Das dramatische Gedicht in fünf Akten, das Schiller 20 Jahre seines Lebens beschäftigte (1782-1805), gehört zu den längsten Stücken der deutschen Bühnenliteratur, aber auch zu den bedeutendsten.

Dass es sich dabei um ebenso schwere wie klassische Kost handelt, dürfte auch dem umstrittenen Kölner Intendanten Marc Günther klar gewesen sein, als er sich zur Inszenierung entschloss.

Aus einem Drama, das im 16. Jahrhundert spielt und im 18. Jahrhundert uraufgeführt wurde, Aktualität hervorzukitzeln, ist leicht, wenn es sich - wie bei „Don Carlos” - um ein Stück handelt, das um Begriffe wie Gewaltherrschaft, Unterdrückung und freie Meinungsäußerung kreist.

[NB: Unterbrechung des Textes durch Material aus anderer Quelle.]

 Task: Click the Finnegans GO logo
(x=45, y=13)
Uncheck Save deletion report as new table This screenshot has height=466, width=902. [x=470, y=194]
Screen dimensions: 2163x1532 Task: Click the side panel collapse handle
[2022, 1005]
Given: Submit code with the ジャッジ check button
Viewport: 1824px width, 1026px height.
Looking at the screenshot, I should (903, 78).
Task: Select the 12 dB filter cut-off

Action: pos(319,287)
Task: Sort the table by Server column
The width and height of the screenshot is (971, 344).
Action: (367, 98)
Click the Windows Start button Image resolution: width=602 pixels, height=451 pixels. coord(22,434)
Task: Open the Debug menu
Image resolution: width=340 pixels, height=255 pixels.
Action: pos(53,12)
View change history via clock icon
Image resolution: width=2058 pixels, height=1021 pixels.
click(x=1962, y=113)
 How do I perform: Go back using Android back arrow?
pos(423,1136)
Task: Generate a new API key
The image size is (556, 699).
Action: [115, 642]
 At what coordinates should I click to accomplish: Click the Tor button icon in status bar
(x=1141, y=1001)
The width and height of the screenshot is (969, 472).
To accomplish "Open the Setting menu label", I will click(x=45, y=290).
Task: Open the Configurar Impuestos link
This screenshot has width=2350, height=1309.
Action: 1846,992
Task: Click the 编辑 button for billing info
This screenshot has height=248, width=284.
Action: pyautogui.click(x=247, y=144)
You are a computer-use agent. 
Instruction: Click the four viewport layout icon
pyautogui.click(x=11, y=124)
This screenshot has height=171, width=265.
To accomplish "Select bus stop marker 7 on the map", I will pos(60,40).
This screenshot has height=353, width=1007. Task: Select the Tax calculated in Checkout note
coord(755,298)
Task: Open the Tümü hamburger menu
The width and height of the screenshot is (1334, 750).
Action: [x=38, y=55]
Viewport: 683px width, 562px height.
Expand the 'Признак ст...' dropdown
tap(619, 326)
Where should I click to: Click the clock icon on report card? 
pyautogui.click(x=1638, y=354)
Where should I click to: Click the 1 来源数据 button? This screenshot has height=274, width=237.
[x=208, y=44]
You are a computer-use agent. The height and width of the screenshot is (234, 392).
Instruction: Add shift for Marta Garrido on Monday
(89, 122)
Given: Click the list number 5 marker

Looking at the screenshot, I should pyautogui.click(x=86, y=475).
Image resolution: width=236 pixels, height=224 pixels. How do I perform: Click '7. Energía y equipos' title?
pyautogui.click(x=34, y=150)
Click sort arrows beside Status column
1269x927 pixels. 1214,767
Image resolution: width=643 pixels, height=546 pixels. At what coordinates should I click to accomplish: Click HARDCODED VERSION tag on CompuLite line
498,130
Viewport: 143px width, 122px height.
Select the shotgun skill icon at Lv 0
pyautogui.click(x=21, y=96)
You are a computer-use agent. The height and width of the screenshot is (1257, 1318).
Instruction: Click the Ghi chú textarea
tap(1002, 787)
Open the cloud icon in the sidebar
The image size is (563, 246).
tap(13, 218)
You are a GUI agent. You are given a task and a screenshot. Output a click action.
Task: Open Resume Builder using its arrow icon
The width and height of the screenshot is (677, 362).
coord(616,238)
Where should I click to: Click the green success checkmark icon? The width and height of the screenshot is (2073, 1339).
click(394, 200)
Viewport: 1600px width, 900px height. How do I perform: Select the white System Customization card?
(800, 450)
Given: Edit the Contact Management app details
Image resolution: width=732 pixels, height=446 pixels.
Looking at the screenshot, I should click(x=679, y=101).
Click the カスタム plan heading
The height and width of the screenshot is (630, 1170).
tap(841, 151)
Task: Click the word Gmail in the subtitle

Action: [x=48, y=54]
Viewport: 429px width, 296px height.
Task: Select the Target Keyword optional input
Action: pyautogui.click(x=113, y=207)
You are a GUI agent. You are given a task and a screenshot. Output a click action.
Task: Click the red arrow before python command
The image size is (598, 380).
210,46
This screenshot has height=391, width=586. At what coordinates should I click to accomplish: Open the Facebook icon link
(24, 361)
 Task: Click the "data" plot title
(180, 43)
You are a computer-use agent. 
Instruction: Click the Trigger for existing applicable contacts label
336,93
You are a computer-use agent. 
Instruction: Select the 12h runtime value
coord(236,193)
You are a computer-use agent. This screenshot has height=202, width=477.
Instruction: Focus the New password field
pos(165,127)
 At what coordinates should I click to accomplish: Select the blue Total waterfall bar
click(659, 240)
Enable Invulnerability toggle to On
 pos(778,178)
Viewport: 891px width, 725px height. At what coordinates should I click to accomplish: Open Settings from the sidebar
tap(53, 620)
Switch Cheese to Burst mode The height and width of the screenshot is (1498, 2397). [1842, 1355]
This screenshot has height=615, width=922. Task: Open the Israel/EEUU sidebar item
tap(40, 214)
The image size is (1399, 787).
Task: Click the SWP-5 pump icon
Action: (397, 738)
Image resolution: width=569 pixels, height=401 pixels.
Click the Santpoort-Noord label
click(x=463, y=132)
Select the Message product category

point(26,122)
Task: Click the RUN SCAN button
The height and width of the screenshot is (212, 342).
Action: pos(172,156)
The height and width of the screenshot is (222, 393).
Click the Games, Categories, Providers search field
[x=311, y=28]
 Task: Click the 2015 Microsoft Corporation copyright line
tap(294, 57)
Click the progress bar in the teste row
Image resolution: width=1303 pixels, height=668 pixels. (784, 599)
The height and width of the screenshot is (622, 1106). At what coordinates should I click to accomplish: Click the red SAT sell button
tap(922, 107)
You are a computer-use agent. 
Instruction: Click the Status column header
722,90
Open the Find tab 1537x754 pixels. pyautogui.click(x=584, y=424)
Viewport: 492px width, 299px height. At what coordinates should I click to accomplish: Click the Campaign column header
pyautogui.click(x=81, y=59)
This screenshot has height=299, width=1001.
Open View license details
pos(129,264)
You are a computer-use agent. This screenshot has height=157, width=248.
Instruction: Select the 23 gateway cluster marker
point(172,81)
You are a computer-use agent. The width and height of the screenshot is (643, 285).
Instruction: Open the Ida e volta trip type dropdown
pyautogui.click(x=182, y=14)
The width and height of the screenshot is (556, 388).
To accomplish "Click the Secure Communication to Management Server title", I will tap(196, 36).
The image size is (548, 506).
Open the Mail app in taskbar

Günther verspielt diese Chance, die so offen auf der Hand liegt. Stattdessen setzt er auf Effekte wie Schauspieler in Straßenkleidung, Monolog-Einspielungen per Bildschirm und zeitgenössische Typisierungen der Figuren.

Der Marquis von Posa (Lukas Holzhausen) kommt daher wie ein Vertreter der New Economy kurz vor dem Börsen-Crash der „Gedankenfreiheit”-Enterprises. Fürstin Eboli (Anja Herden) gibt mit rauchiger Stimme ein höfisches Boxenluder; und Thronfolger Carlos (Markus Scheumann) wirkt wie ein infantiler Playboy unter Hormondruck.

Sein Vater, König Philipp (Michael Altmann), mimt den autoritären Firmenboss der alten Schule, der kurz vor seiner Pensionierung sentimental wird. Seine Gattin, Königin Elisabeth (Oda Pretzschner), trägt Nadelstreifen und scheint sich nicht entscheiden zu können, ob sie erst zum Golfen und dann zum Bridgespielen gehen soll oder umgekehrt.

Der Herzog von Alba (Andreas Grötzinger) und der königliche Beichtvater Domingo (Sébastien Jacobi) mutieren zu gesichtslosen Bodyguards, die verkrustete höfische Etikette verwandelt sich in ein Casting für eine Broadway-Show: Wenn die Stimme aus dem Off ihre Anweisungen gibt, wagt keiner, aus der Reihe zu tanzen.

Im roten Licht des gelungen minimalistischen Schuhkarton-Bühnenbilds von Jens Kilian wirkt das wie Marionettentheater. Freilich nicht das von Kleist, sondern ein (bisher unbekanntes) von Schiller. Für 135 Minuten reine Spieldauer reichen solche Mätzchen nicht aus.

Die besten Momente hat Günthers „Don Carlos”, wenn Michael Altmann angeekelt den königlichen Frust heraus ängen lässt, die schlechtesten, wenn sich Markus Scheunemann und sein Spezi Lukas Holzhausen so kindlich-ausgelassen verbrüdern, dass man meinen könnte, Bosse und Jum-Jum in „Mio, mein Mio” vor sich zu haben.

Das aber ist eine andere - bessere - Inszenierung des Kölner Schauspiels. Die nächsten Vorstellungen sind am Montag, 12., Donnerstag, 22. und Freitag, 30. Januar jeweils um 19. 30 Uhr im Schauspielhaus Köln am Offenbachplatz. Dauer: 2 Stunden, 45 Minuten (inkl. Pause).